The Welsh costume made for the Princess of Wales’ visit to Aberystwyth in 1896 included ‘a traditional Welsh woman’s high hat’ (unsourced newspaper cutting), but there is no evidence that she wore it, and there are no further descriptions of it.

see also the end of the Welsh hat


Although all sorts of 19th century adverts for hats in general have been found, none refer to Welsh hats. This suggests that the market was limited and so well known that marketing was unnecessary. It seems likely that those who sold Welsh hats acquired quantities of hats from makers such as Christys of London and Carver and Co. of Bristol who might have had travelling salesmen visiting hat shops throughout Wales. These firms offered the opportunity for vendors to have their own names printed inside the hats alongside the maker’s name, but all of the vendors who took advantage of this were from Carmarthenshire and Cardiganshire suggesting that these companies restricted their marketing to these two counties.

see also: the cost of Welsh hats


The Provenance of surviving Welsh hats in public and private collections for which a provenance  has been recorded (assumed provenance in brackets).

The total included is 207 and another 44 in museums and some private collections are unprovenanced. There are about another 100 in private collections which have not been examined.








By far the majority of the surviving hats in museums and private collections came from south-west Wales (Carmarthenshire, Pembrokeshire and Cardiganshire – formerly Dyfed). Carmarthen Museum, founded in 1909 has 9 hats; Ceredigion Museum, founded in 1974, which has been actively collecting Welsh hats from the county now has 50. The National Museum of Wales’ collection at St Fagan’s consists of just over 40 hats, many of which are from south-west Wales; most other museums in Wales have less than five and some have none at all. Two are known to be in museums in England (The Hat Museum, Stockport and the Victoria and Albert Museum) and one is known to be in Canada.
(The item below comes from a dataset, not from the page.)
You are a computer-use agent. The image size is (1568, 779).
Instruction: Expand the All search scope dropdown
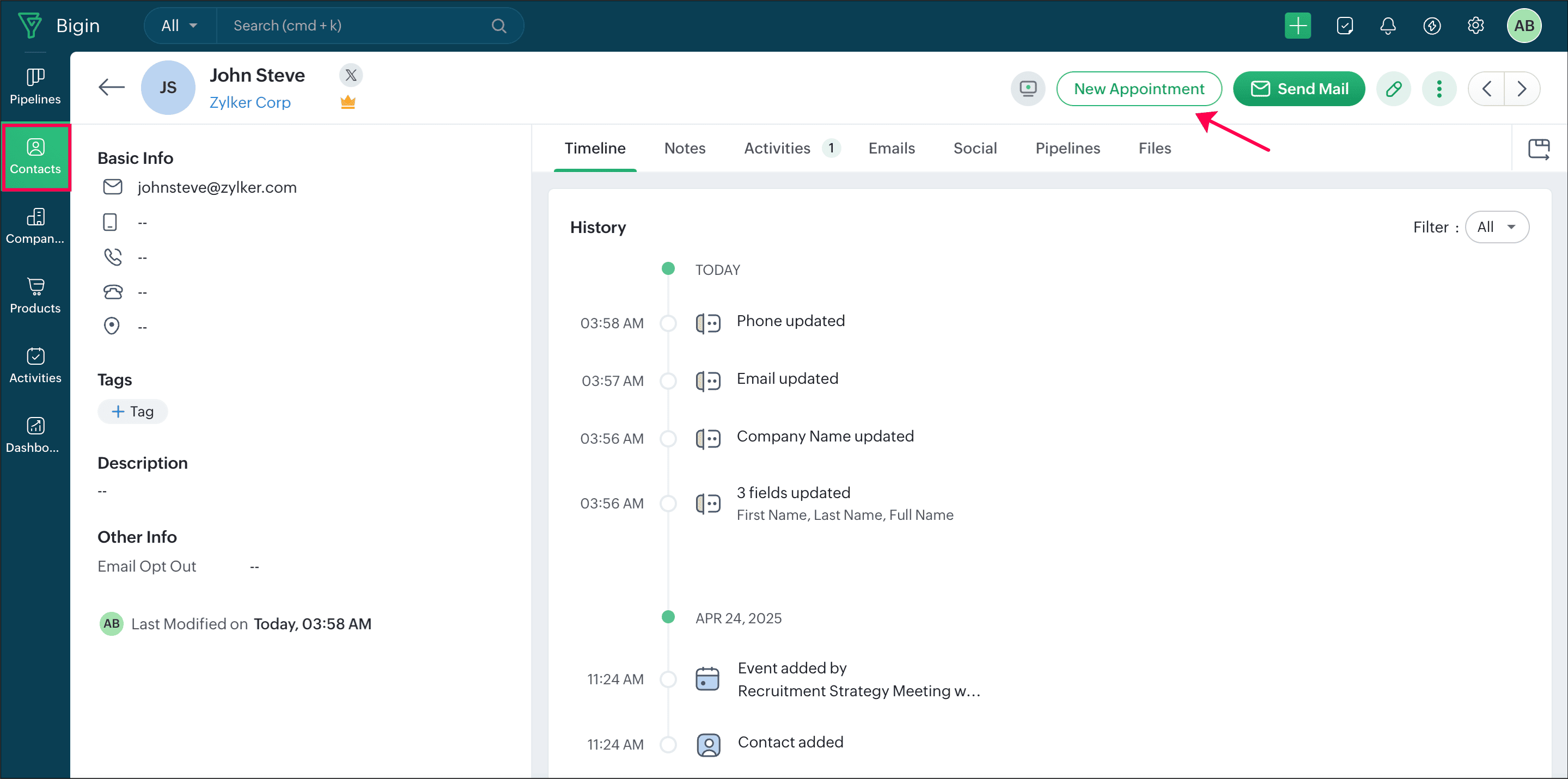179,26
The distribution of surviving Welsh hats may be a result of museum and private collecting activity rather than distribution of the hats during the past. It is probable that the high number now in Anglesey are the result of some enthusiastic private collecting from other parts of Wales.They include the conical hat rather than the squatter, straight-sided hat normally associated with north Wales.

Some of the older museums and private collectors kept no record of the provenance of their hats (e.g. many of those now in Swansea Museum (which opened in 1841).

A number of hats now in north and east Wales have documentation showing that their owners were from the south-west and late moved elsewhere.

There is some documentary evidence that Welsh hats were more prevalent in and around Llanover (near Abergavenny, Monmouthshire) due to the influence of Lady Llanover, but only two are known to have been owned by families from the county, and both were made by Christys of London and Stockport.

Christine Stevens, formerly a Curator at the Museum of Welsh Life, St Fagans, thinks that the provenance of surviving hats reflects the historical distribution of the Welsh hat and this may be so, but it might just reflect a stronger late 19th century tradition to retain the hats in the south-west than in other parts of Wales: late 19th and early 20th century photographs show many women wearing Welsh hats in the Fishguard area (but there are few Welsh hats in Tenby Museum (opened in 1878) and Pembrokeshire Museums (opened 1972)).

The distribution might reflect the marketing activities of Christys (of London and Stockport) and Carver and Co. of Bristol, the two English firms who made many of the surviving Welsh hats: some of their hat labels include the names of the shops at which they were sold, all of which are from Cardiganshire and Carmarthenshire. It is possible that the agents of these to firms made an effort to sell the tall, conical south-Wales type in north Wales, but the evidence suggest that they were not very successful.